## PROBLEM DETAILS
Would you retype the whole listing exactly, leaving its pictures out?

## DATA
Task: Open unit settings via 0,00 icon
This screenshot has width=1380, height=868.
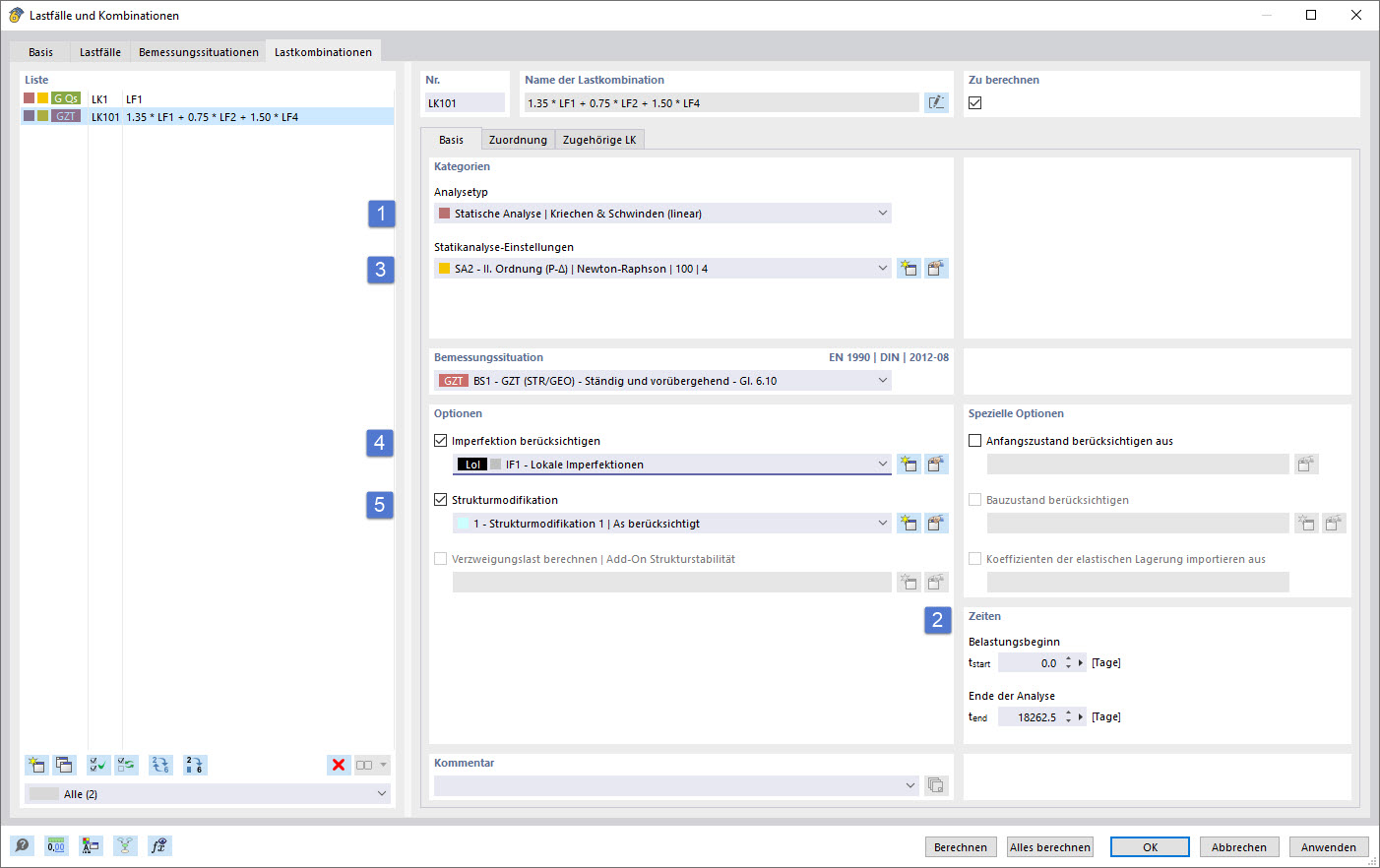Action: click(56, 845)
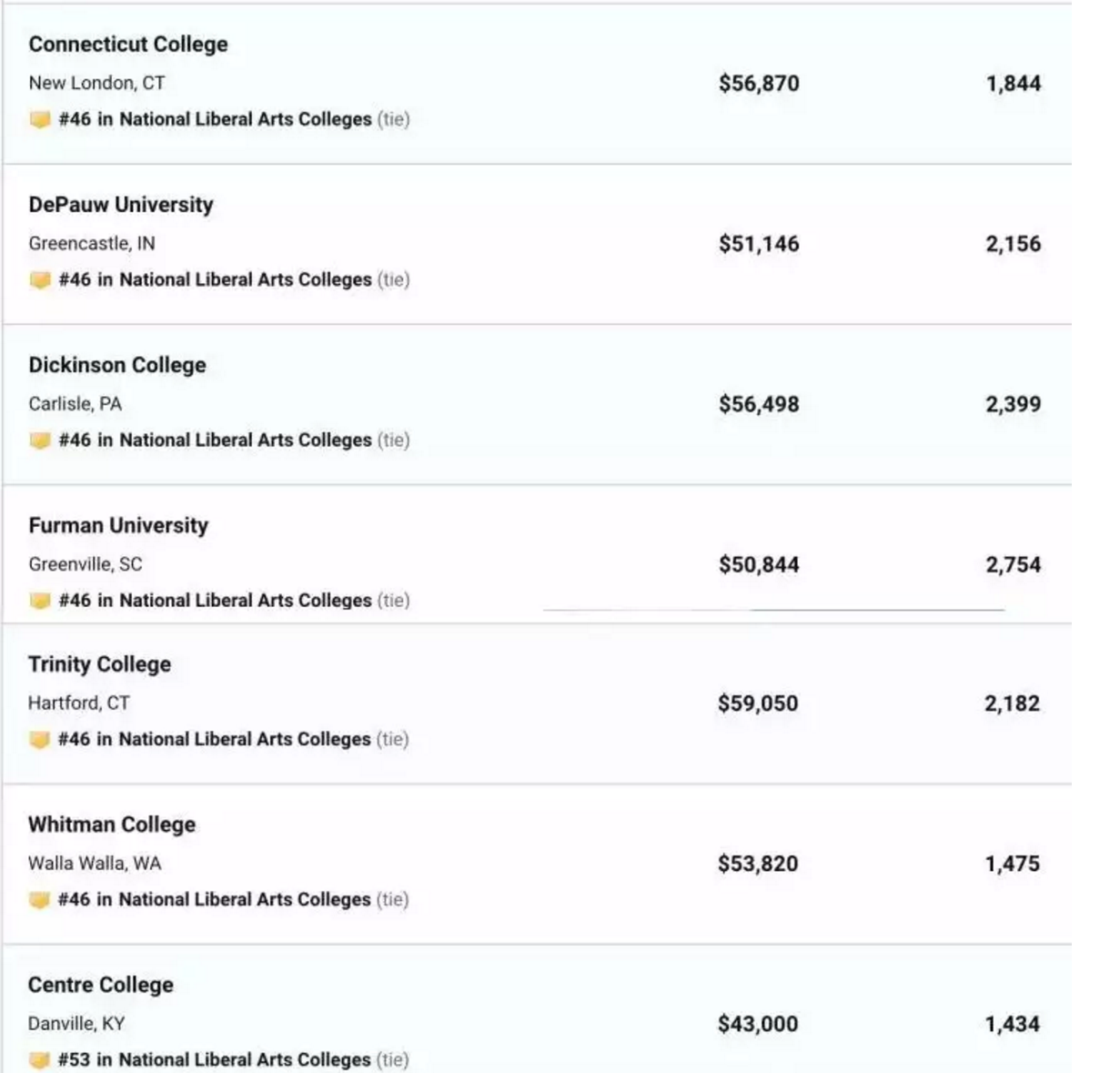Select the Dickinson College heading
The width and height of the screenshot is (1120, 1073).
point(117,365)
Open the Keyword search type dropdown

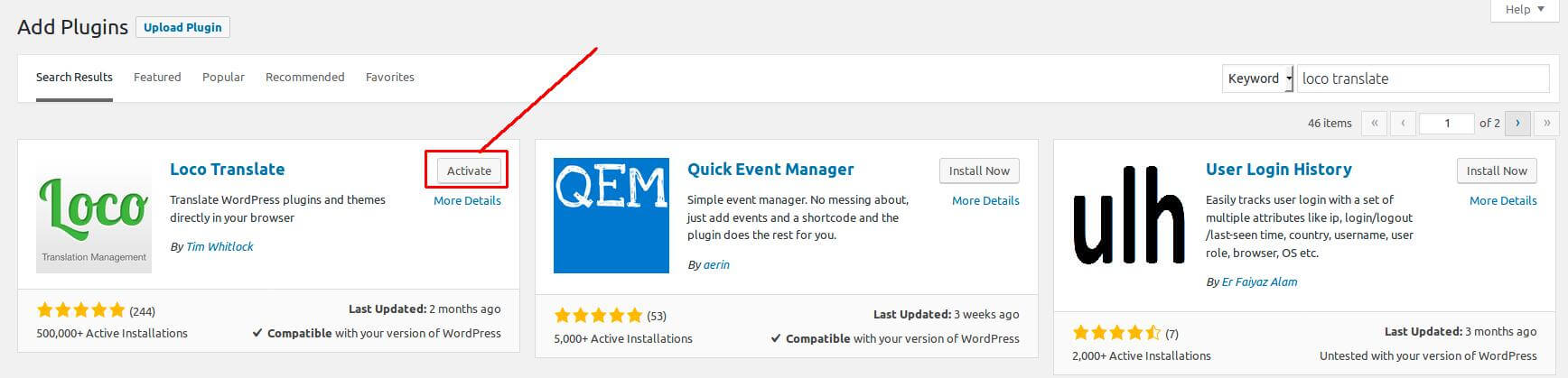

## SOLUTION TO THIS EXERCISE
Task: Open unit settings via 0,00 icon
This screenshot has width=1380, height=868.
Action: click(56, 845)
Select the Dickinson College heading
The width and height of the screenshot is (1120, 1073).
point(117,365)
Open the Keyword search type dropdown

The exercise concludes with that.